Pixie dragons are attracted to sugar and candy, which they can smell up to 40 feet away, and will usually urge any pixies in the are to help it obtain candy.

One of the pixies will use dancing lights to produce the lanterns as a distraction, after which the pixie dragon will fly around inside the trees, hiding behind the leaves and branches but leaving a trail of sparks that people will see.  Once most of the party seems distracted, one of the pixies will sneak in and grab the bag of gumdrops (untying it from a belt or pulling it out of a backpack as necessary.  Characters will get a chance to detect these actions, but the first thing they are likely to notice is the bag being dragged off out of sight (a fire should provide some light, but characters will have trouble seeing in the dark after staring at the lights).  As necessary, the other two pixies will mischievously cast spells to occupy and distract the party.

Once the pixie has gotten about 20 feet away from the party, they will open the bag and pop a green and yellow gumdrop into their mouth (a party member may get close enough to see this).  The pixie will get a huge smile on their face, but almost instantly they will grab their stomach and fall over, groaning.  They have eaten one of the gumdrops that provides a full meal for a normal humanoid, and will be stuffed and suffering from a huge stomach ache.  The poor pixie will be unable to concentrate well enough to go invisible or cast any spells.

If the pixie appears to be threatened the pixie dragon and the other two pixies will attempt to defend them.

On the other hand, if the party is friendly about things (but insistent on getting the gumdrop bag back) the pixies and the dragon will be friendly as well, offering to trade a Keoghtom’s Ointment for more gumdrops (but no more Green and Yellow gumdrops!)

Before Bruce Springsteen clawed out chart success, Manfred Mann covered one of his songs and had a major hit on their own that might tell where some of the party members are headed:

Design 04: Encounter on the Road

Other than passing a few adventurers and/or merchants, the party will not have any encounters on the main road.  Every half hour or so there will be another road or a well-used path heading off in one direction or another.  After about six hours the party will reach the path they need to follow.

Have the party roll perception rolls, and use the of the party member with the highest adjusted roll.

 You have gotten so used to trees growing up near and sometimes over the road that you nearly missed your turnoff.  After passing a pair of red-leaf maple trees, notices that there is a path leading back almost in the direction you have traveled from.  They stop and look and notice that the path seems to curve back to the left almost immediately, with the heavy clump of trees preventing the rest of you from noticing the path at all.

The path is only one or two people wide most of the time, so the party should have a marching order at this point.  Seriously, you should be using miniatures or at least pieces of paper with character names on them, so place the marching order on the table to help with the encounters.

After travelling along the path for about an hour, the party will have its first actual combat.  The party travels around a bend that forces them back into single file, and you should adjust the marching order accordingly, drawing the path and a few large trees to show the limited movement available to them as the move to single file (roll randomly on each pair to determine which character goes first).  The last person in line will be attacked when the trees block the view of most of the party.

----------------

_Task 1:_
According to the adventure text, from how far away can pixie dragons smell sugar and candy?
The adventure text and the records are unrelated material.

_Material for this exercise:_
----------------

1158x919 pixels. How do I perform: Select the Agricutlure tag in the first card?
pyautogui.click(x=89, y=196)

----------------

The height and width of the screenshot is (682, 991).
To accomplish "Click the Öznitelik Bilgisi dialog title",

----------------

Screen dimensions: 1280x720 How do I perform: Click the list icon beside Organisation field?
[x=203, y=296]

----------------

_Task 2:_
Pull out every line of the records that contains the word "perform", matching case exactly.

_Exercise solution 1:_
Up to 40 feet away.

_Exercise solution 2:_
1158x919 pixels. How do I perform: Select the Agricutlure tag in the first card?
Screen dimensions: 1280x720 How do I perform: Click the list icon beside Organisation field?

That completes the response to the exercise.